The Mexico City eclipse sightings of July 11, 1991, occupy a unique position in the history of unidentified aerial phenomena. They represent what is arguably the first mass UFO sighting of the video age—an event witnessed by tens of thousands of people and documented on hundreds of independent recordings at a time when consumer video technology was mature enough to produce credible footage but before digital editing tools made video evidence easy to fabricate.

The significance of timing cannot be overstated. Had the sighting occurred a decade earlier, before camcorders became widely available, it would have been documented only in eyewitness testimony—compelling but easily dismissed. Had it occurred a decade later, in the era of digital video and computer-generated imagery, every piece of footage would have been questioned as a potential digital fabrication. The 1991 eclipse sightings fell into a narrow window when video evidence was both widely producible and inherently credible, lending the event an evidentiary weight that few UFO cases have matched.

The cultural impact in Mexico was profound and lasting. The eclipse sightings established Mexico as a serious center for UFO research, attracting investigators from around the world and spawning a vibrant community of researchers, sky-watchers, and enthusiasts. Mexican television continued to cover UFO reports with a degree of seriousness rarely seen in other countries, and the subject became a normal part of public discourse rather than a fringe obsession. The Maussan broadcast model—presenting UFO evidence through mainstream media channels with journalistic rigor—influenced how the subject was covered throughout Latin America.
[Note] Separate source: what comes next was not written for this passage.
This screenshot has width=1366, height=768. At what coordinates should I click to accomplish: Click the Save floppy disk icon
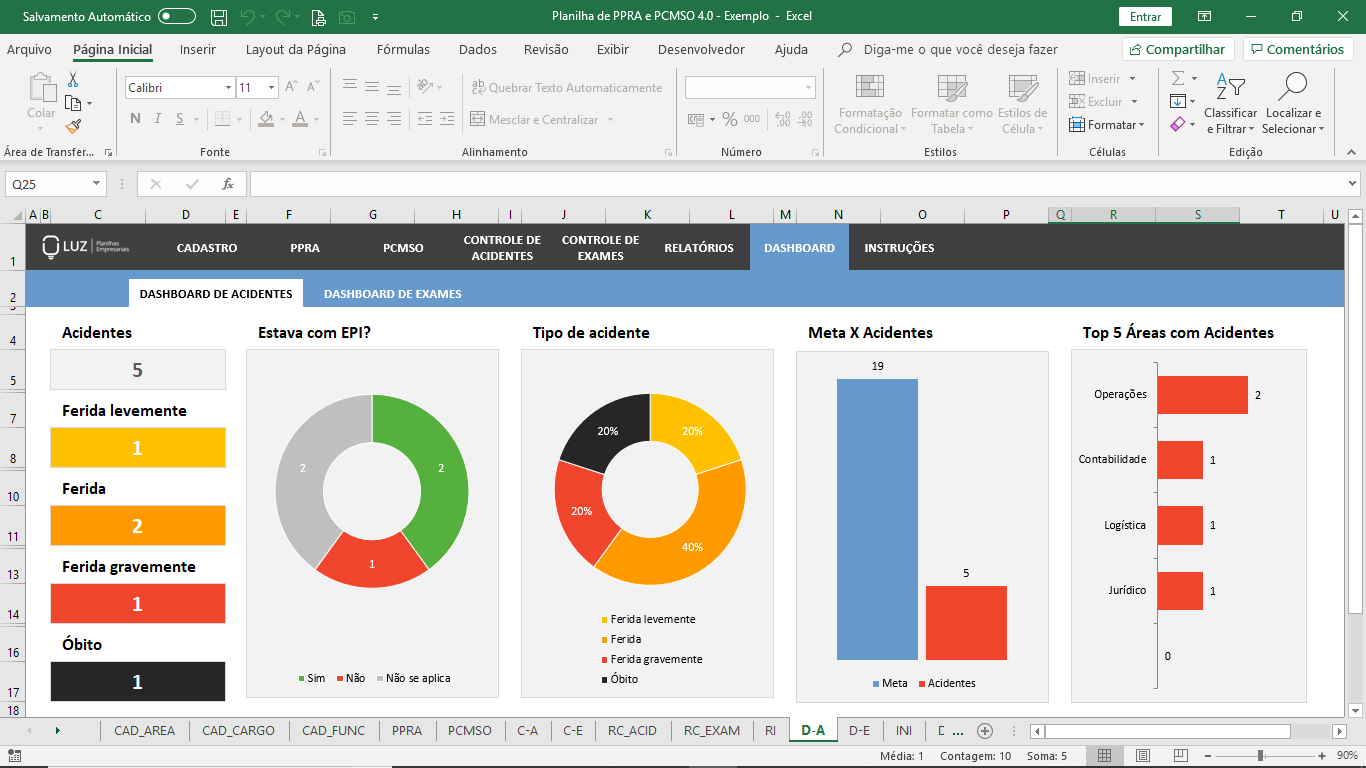[x=218, y=17]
Internationally, the Mexico City sightings contributed to a gradual shift in attitudes toward UFO phenomena. The mass video evidence challenged the standard dismissive posture that media and governments had maintained for decades, suggesting that something genuinely unusual was occurring in the skies and that it deserved serious investigation. While this shift would take decades to fully materialize—culminating in the U.S. government’s acknowledgment of unidentified aerial phenomena in the 2020s—the Mexico City eclipse can be seen as an early milestone on that path.

An Enduring Mystery

More than three decades after the eclipse, the Mexico City UFO sightings remain one of the most compelling mass sighting events ever recorded. The footage still exists, housed in archives and circulated widely online, available for anyone to examine and draw their own conclusions. Some of the objects captured on tape have been satisfactorily identified as planets, aircraft, or atmospheric phenomena. Others have not. They remain genuinely unidentified—bright, anomalous, and defiant of easy explanation.

The witnesses, too, remain. Many of the people who stood on Mexico City’s rooftops in July 1991 are still alive, still certain of what they saw, still puzzled by the experience. For them, the eclipse was not merely an astronomical event but a moment of contact with something unknown, a fleeting intersection between ordinary life and a mystery that has haunted human consciousness for as long as people have looked at the sky and wondered what else might be up there.

Whether the objects were extraterrestrial craft, atmospheric phenomena unknown to science, secret military technology, or something else entirely, the Mexico City eclipse sightings demonstrated something important about human nature and the pursuit of truth. When thousands of people see something they cannot explain, when they capture it on tape from hundreds of independent vantage points, the event demands attention regardless of how uncomfortable its implications may be. The eclipse of July 11, 1991, darkened the sky over Mexico City for less than seven minutes. The questions it raised have lasted a lifetime.